Walaupun sudah larut malam, terminal bandara Perth masih
cukup sibuk dengan berbagai macam aktivitas dari penumpang yang datang.
Suasana bandar udara Perth saat tengah malam.
Kami baru saja menyelesaikan semua perkara administrasi dan
mengambil barang bawaan dan bagasi kami tanpa masalah sama sekali. Doddy dan
teman Australianya membantu kita membawa barang kami ke minibus yang menunggu
di luar.
Begitu keluar dari bangunan terminal bandara, saya langsung
disambut oleh hawa dingin sekali diluar. Saking dinginnya sampai uap air keluar
dari mulut dan hidung saya kalau menghela nafas. Saya bilang ke temannya Doddy
yang orang Australia kalau ini hawa terdingin yang pernah saya rasakan. Saya
nggak pernah merasakan hawa sedingin ini sebelumnya. Saya nggak tersiksa, malah
merasa asyik.
Begitu sopir minibus kami yang bernama Hans* selesai
mengunggah semua barang kami, kamipun berpisah dengan Doddy dan kawannya.
Setelah kami semua duduk di dalam minibus dan memasang sabuk pengaman, Hans*
membawa kami ke tujuan kita: tempat tinggal saya dan hotel tempat bapak dan
kakak saya menginap.
Waktu itu benar-benar sudah larut malam, dan daerah
perkotaan Perth sudah sepi sekali. Kami berjalan melewati jalan-jalan utama di
kota Perth yang umumnya sepi. Ini pertama kalinya saya datang ke negara barat
sungguhan, bukan negara Asia yang didandani ala negara barat seperti Singapore.
Pemandangan yang saya lihat mengingatkan saya dengan apa yang saya lihat di
film-film Hollywood, hanya saja kali ini saya melihatnya langsung! Toko-toko,
restaurant, dan juga dealer mobil yang kami lewati semuanya mirip seperti yang
saya lihat di film!
Suasana tengah kota Perth di malam hari.
Terkadang mobil kami meliwati perlintasan kereta api.

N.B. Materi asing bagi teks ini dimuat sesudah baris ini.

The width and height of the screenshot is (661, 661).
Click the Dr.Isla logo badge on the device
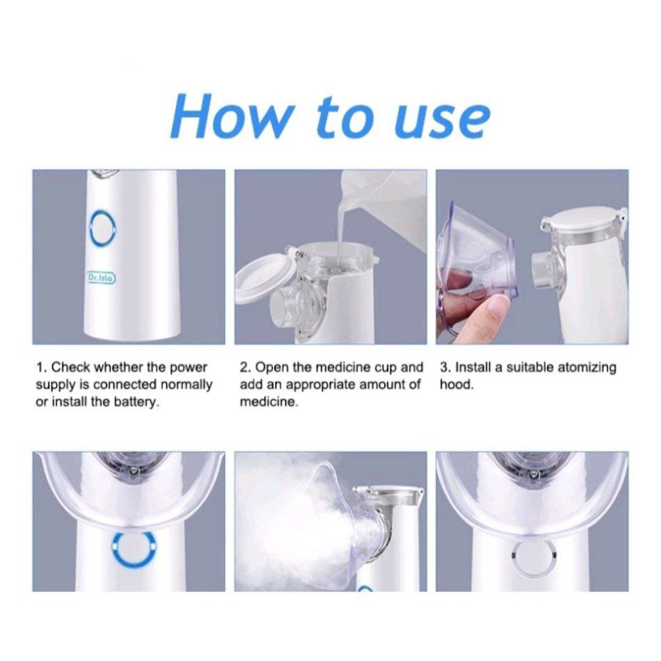click(101, 278)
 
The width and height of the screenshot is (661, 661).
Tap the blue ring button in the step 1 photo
click(102, 228)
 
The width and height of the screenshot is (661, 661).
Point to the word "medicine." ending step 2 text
click(269, 401)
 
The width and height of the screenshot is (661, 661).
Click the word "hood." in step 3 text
click(457, 385)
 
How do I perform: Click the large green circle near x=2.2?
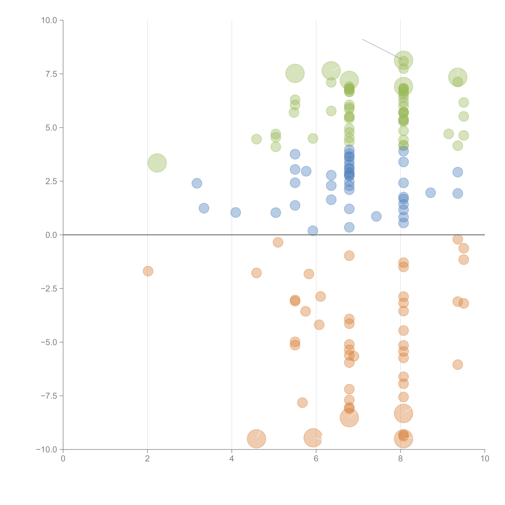(x=157, y=163)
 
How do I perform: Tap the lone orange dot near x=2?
(x=148, y=271)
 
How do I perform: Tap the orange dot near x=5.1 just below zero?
(x=278, y=242)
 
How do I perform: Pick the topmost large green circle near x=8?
(x=403, y=60)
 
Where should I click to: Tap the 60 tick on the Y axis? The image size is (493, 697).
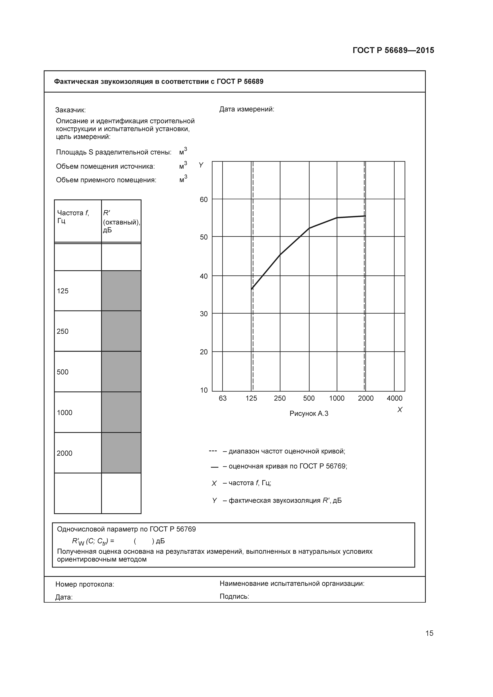point(204,200)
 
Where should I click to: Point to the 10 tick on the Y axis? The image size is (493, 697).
point(204,390)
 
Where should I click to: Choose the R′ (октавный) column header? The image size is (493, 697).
point(121,222)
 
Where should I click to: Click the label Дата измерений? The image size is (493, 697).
point(247,109)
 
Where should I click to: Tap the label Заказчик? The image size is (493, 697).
point(71,110)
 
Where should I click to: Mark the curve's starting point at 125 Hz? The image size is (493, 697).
point(252,289)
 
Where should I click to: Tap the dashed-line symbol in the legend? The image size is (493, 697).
point(213,451)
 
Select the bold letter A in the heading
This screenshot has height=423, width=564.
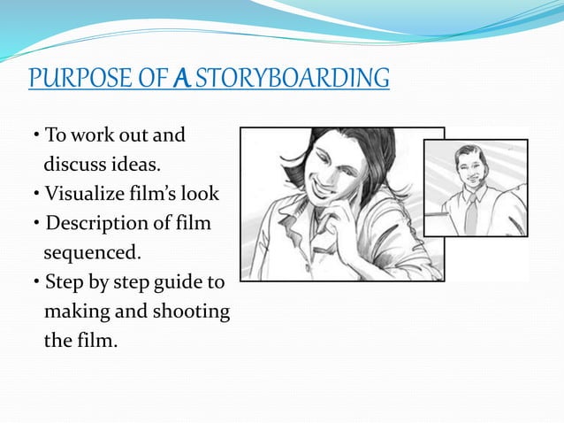(x=179, y=79)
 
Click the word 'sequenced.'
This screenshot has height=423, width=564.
(x=92, y=252)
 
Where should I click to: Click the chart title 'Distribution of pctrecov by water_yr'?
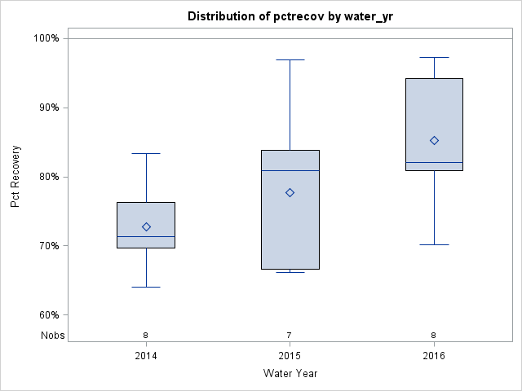pyautogui.click(x=290, y=16)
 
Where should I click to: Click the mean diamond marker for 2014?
pyautogui.click(x=146, y=226)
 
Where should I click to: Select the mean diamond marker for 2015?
pyautogui.click(x=290, y=192)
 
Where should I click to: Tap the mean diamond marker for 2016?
pyautogui.click(x=434, y=140)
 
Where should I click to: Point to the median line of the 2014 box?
pyautogui.click(x=146, y=236)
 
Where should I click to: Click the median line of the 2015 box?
pyautogui.click(x=290, y=170)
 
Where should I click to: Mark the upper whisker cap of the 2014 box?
pyautogui.click(x=146, y=153)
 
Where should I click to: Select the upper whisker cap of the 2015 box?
pyautogui.click(x=290, y=59)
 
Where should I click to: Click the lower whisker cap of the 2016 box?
pyautogui.click(x=434, y=244)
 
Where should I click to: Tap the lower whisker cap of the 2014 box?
pyautogui.click(x=146, y=287)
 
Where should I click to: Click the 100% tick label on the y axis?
pyautogui.click(x=46, y=38)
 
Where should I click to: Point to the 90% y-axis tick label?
pyautogui.click(x=49, y=108)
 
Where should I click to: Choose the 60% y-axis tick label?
pyautogui.click(x=49, y=315)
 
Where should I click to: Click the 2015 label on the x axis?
pyautogui.click(x=290, y=356)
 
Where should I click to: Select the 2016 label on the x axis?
pyautogui.click(x=434, y=356)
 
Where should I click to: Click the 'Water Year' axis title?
pyautogui.click(x=290, y=374)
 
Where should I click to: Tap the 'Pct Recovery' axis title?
pyautogui.click(x=16, y=176)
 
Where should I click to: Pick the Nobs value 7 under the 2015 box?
pyautogui.click(x=290, y=335)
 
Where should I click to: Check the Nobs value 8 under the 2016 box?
pyautogui.click(x=434, y=335)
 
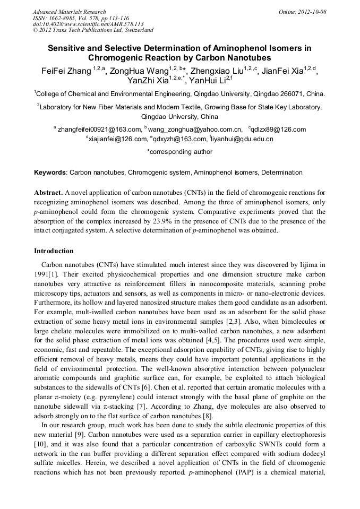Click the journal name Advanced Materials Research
[69, 12]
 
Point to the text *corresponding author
[179, 151]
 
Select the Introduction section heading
[54, 251]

Walaupun di tahun 1990an minat saya di dunia kereta api lagi surut, saya tetap
penasaran seperti apa kereta api di kota Perth. Saya ingat waktu itu kita
melintasi satu perlintasan berpalang pintu dengan kabel diatas rel. Beberapa
waktu kemudian saya sadar kalau jalur ini bagian dari layanan KA komuter di
Perth, yaitu jalur Armadale.
Begitu kita mendekati pusat kota di jalan bebas hambatan
(bukan jalan tol karena masuknya gratis nggak bayar), rumah-rumah dan pertokoan
kecil berganti menjadi daerah perkantoran. Di Perth juga ada gedung-gedung
tinggi, walaupun tidak semegah seperti yang saya lihat di Singapore. Menurut saya,
kota Perth itu sangat modern, tapi malam itu benar-benar kosong melompong.
Sopir kita, Hans*, memperkenalkan dirinya sebagai imigran
dari Jerman yang sudah tinggal di Australia sejak 20 tahun yang lalu. Walaupun
dia sudah lama tinggal di Australia, aksen Jerman kentalnya masih kedengaran.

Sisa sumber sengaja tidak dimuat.